• WHAT YOU HAVE TO DO
Reproduce the full listing without a single change.

• PROVIDED INFORMATION
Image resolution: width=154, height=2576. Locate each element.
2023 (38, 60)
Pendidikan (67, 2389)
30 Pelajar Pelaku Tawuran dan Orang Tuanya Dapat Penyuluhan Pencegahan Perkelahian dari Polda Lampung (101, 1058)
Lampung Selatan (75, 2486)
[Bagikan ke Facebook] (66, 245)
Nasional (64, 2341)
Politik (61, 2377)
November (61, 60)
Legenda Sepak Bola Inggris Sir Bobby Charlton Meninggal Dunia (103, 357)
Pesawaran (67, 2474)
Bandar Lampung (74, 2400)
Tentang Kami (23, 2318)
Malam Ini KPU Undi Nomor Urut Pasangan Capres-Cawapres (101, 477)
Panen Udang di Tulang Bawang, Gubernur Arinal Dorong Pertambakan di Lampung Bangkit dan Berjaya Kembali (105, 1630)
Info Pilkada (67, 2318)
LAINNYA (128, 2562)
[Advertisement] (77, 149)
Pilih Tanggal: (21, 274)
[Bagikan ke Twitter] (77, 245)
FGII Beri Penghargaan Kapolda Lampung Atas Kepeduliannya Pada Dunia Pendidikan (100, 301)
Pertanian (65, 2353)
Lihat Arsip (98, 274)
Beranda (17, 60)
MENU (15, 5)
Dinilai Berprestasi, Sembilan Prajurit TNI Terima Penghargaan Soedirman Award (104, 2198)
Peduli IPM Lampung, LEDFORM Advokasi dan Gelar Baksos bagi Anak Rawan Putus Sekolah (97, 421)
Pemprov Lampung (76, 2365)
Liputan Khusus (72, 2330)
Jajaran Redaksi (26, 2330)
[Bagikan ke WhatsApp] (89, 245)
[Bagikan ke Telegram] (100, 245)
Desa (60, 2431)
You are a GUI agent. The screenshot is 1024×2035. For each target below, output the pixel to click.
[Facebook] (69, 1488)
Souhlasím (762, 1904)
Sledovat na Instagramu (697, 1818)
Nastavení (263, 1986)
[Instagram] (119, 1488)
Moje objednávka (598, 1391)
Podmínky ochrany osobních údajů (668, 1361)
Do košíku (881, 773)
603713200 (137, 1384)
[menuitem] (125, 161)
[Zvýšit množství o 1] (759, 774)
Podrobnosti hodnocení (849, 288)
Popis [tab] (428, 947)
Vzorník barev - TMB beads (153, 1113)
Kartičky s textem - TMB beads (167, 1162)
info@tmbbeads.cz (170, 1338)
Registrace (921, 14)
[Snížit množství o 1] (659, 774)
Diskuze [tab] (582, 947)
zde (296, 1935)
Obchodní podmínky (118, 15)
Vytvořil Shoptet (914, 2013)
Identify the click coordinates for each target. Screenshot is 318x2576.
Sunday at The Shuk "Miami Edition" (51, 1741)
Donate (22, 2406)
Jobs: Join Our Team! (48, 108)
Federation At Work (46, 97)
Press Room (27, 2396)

• ANSWER SECTION
Image resolution: width=154, height=2576. Locate each element.
2023 (38, 60)
Pendidikan (67, 2389)
30 Pelajar Pelaku Tawuran dan Orang Tuanya Dapat Penyuluhan Pencegahan Perkelahian dari Polda Lampung (101, 1058)
Lampung Selatan (75, 2486)
[Bagikan ke Facebook] (66, 245)
Nasional (64, 2341)
Politik (61, 2377)
November (61, 60)
Legenda Sepak Bola Inggris Sir Bobby Charlton Meninggal Dunia (103, 357)
Pesawaran (67, 2474)
Bandar Lampung (74, 2400)
Tentang Kami (23, 2318)
Malam Ini KPU Undi Nomor Urut Pasangan Capres-Cawapres (101, 477)
Panen Udang di Tulang Bawang, Gubernur Arinal Dorong Pertambakan di Lampung Bangkit dan Berjaya Kembali (105, 1630)
Info Pilkada (67, 2318)
LAINNYA (128, 2562)
[Advertisement] (77, 149)
Pilih Tanggal: (21, 274)
[Bagikan ke Twitter] (77, 245)
FGII Beri Penghargaan Kapolda Lampung Atas Kepeduliannya Pada Dunia Pendidikan (100, 301)
Pertanian (65, 2353)
Lihat Arsip (98, 274)
Beranda (17, 60)
MENU (15, 5)
Dinilai Berprestasi, Sembilan Prajurit TNI Terima Penghargaan Soedirman Award (104, 2198)
Peduli IPM Lampung, LEDFORM Advokasi dan Gelar Baksos bagi Anak Rawan Putus Sekolah (97, 421)
Pemprov Lampung (76, 2365)
Liputan Khusus (72, 2330)
Jajaran Redaksi (26, 2330)
[Bagikan ke WhatsApp] (89, 245)
[Bagikan ke Telegram] (100, 245)
Desa (60, 2431)
You are a GUI agent. The screenshot is 1024×2035. For each target below, output the pixel to click.
[Facebook] (69, 1488)
Souhlasím (762, 1904)
Sledovat na Instagramu (697, 1818)
Nastavení (263, 1986)
[Instagram] (119, 1488)
Moje objednávka (598, 1391)
Podmínky ochrany osobních údajů (668, 1361)
Do košíku (881, 773)
603713200 (137, 1384)
[menuitem] (125, 161)
[Zvýšit množství o 1] (759, 774)
Podrobnosti hodnocení (849, 288)
Popis [tab] (428, 947)
Vzorník barev - TMB beads (153, 1113)
Kartičky s textem - TMB beads (167, 1162)
info@tmbbeads.cz (170, 1338)
Registrace (921, 14)
[Snížit množství o 1] (659, 774)
Diskuze [tab] (582, 947)
zde (296, 1935)
Obchodní podmínky (118, 15)
Vytvořil Shoptet (914, 2013)
Identify the click coordinates for each target. Screenshot is 318x2576.
Sunday at The Shuk "Miami Edition" (51, 1741)
Donate (22, 2406)
Jobs: Join Our Team! (48, 108)
Federation At Work (46, 97)
Press Room (27, 2396)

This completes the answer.